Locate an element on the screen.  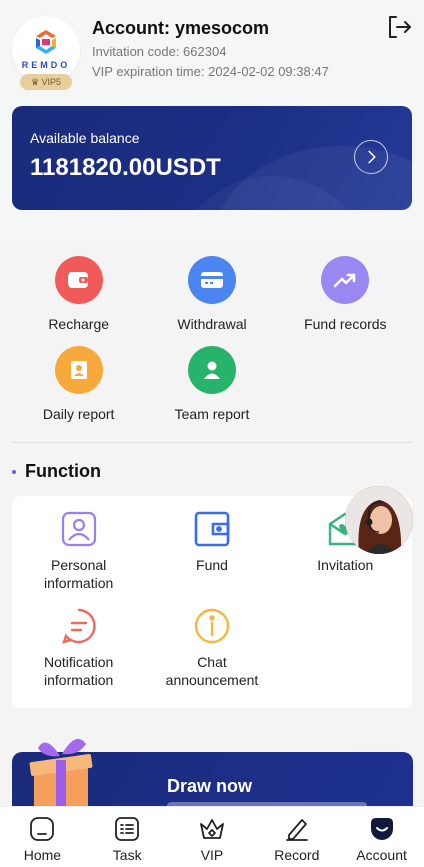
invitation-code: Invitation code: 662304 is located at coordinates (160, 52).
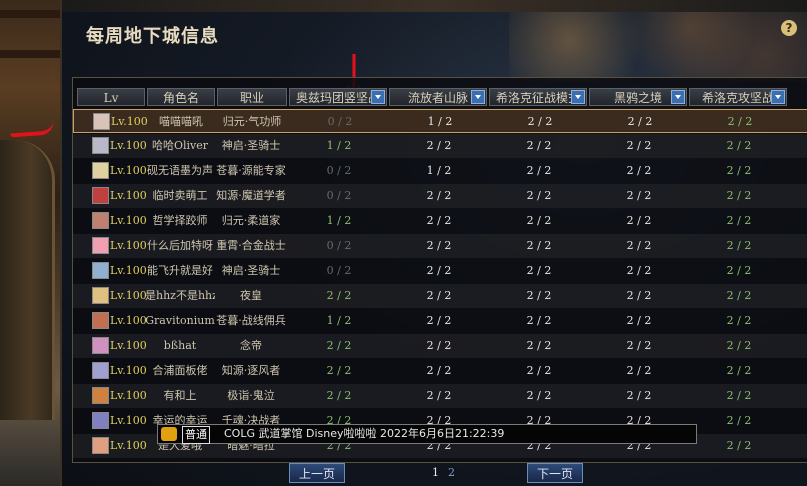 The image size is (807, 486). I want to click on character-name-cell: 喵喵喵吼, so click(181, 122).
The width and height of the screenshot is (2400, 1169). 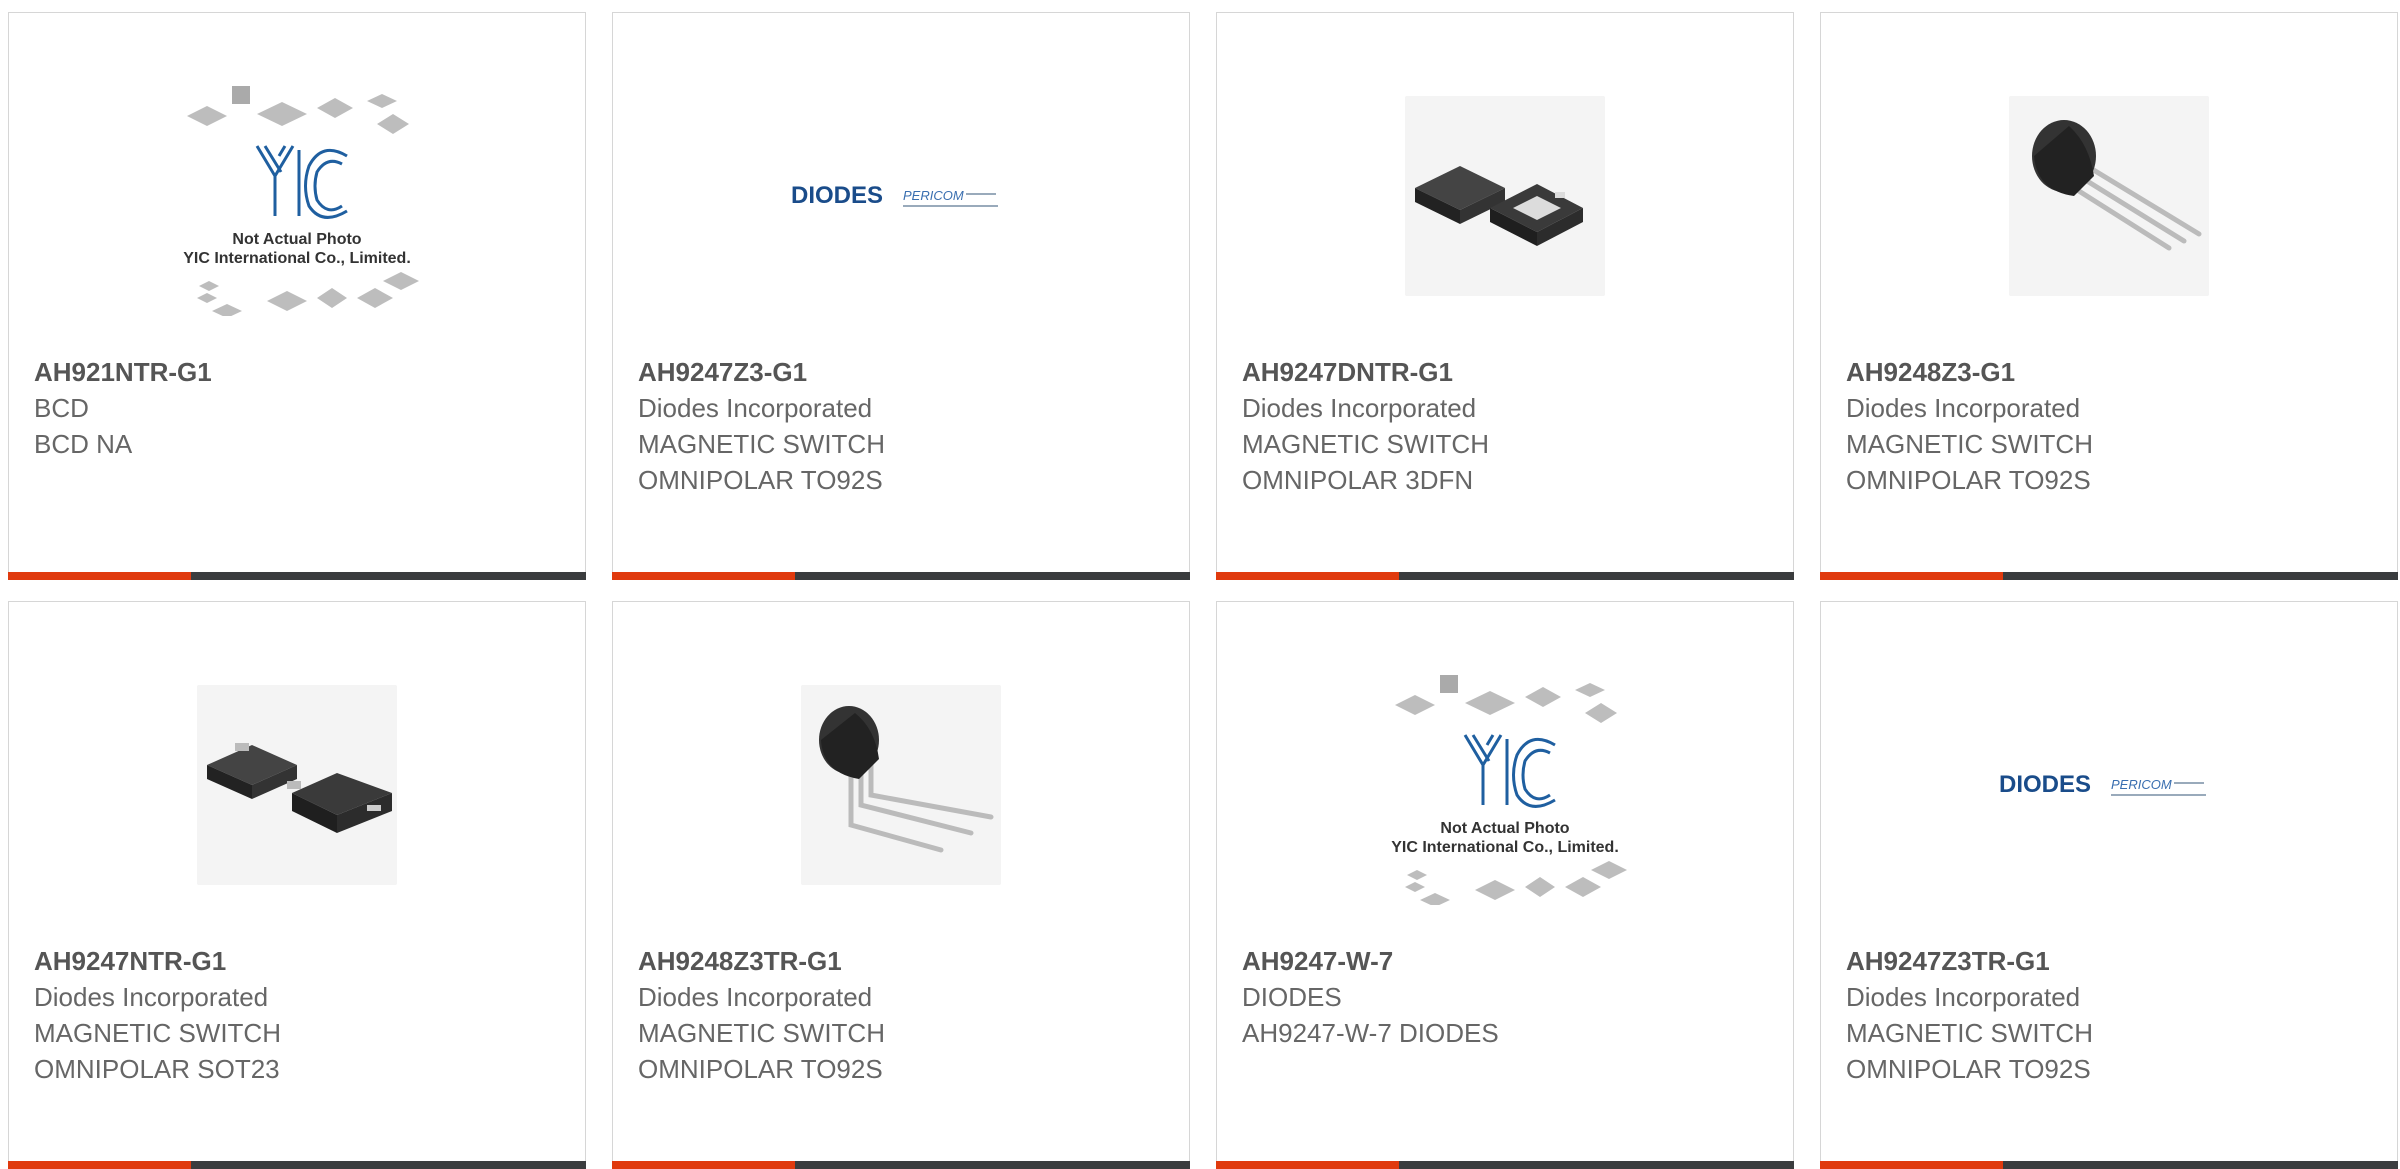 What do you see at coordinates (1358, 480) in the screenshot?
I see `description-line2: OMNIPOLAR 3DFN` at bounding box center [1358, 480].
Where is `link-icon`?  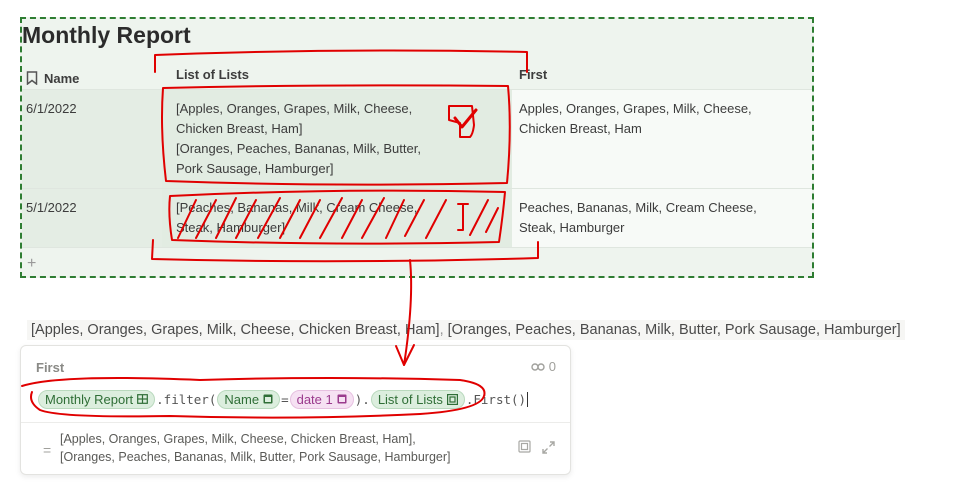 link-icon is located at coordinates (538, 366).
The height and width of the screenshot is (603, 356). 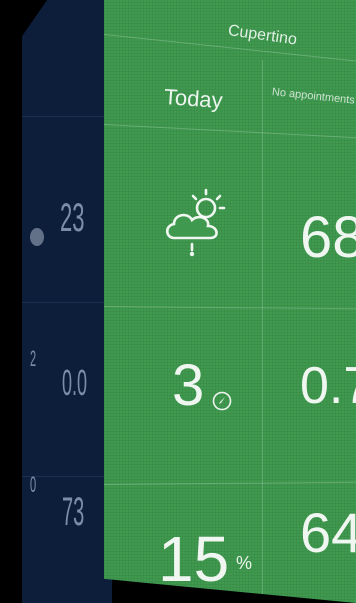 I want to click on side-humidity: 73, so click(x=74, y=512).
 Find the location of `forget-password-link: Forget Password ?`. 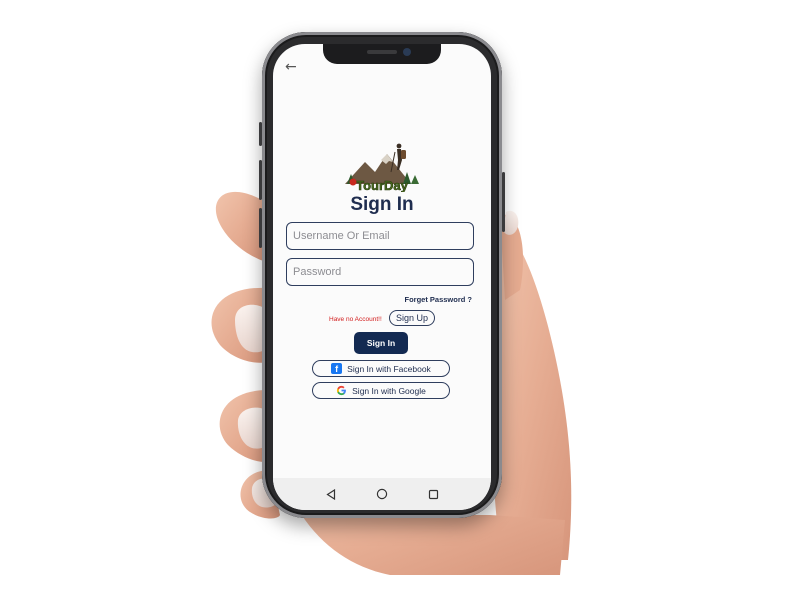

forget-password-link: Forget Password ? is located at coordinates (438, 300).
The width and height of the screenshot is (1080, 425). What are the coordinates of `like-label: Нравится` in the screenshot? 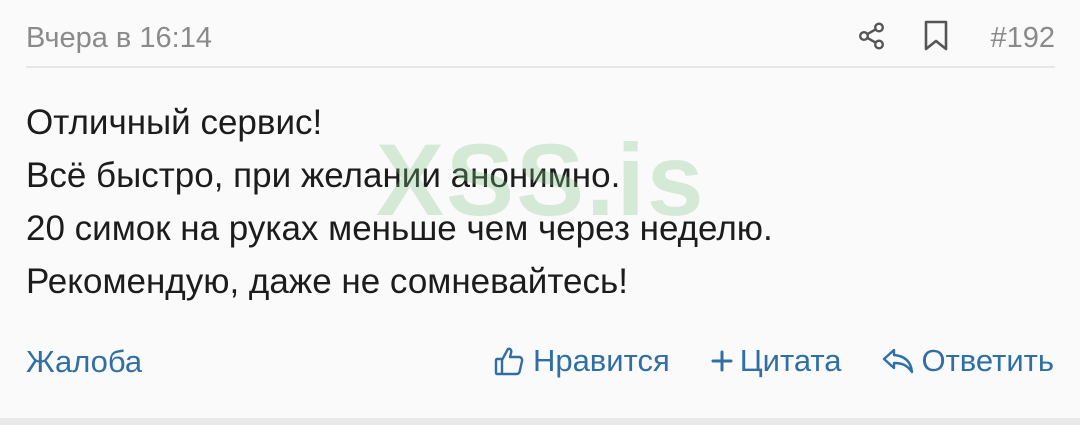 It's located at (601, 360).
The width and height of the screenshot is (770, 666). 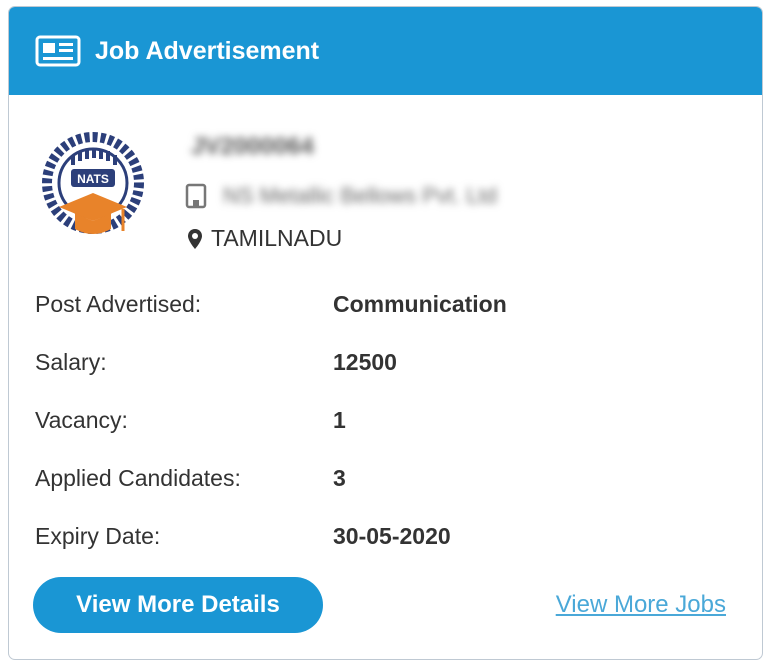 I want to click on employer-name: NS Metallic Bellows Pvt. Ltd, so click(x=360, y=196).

#####

▶ **About this task**: Put the lines of the data into a Markdown table with the columns Row and Content. Start with the line containing "Find the location" and go on through the line containing "forget-password-link: Forget Password ? is". Number each row, skip blank lines, and leave out the pictures.

▶ **Your solution**:
| Row | Content |
|---|---|
| 1 |  Find the location of `forget-password-link: Forget Password ?`.  |
| 2 | forget-password-link: Forget Password ? is located at coordinates (438, 300). |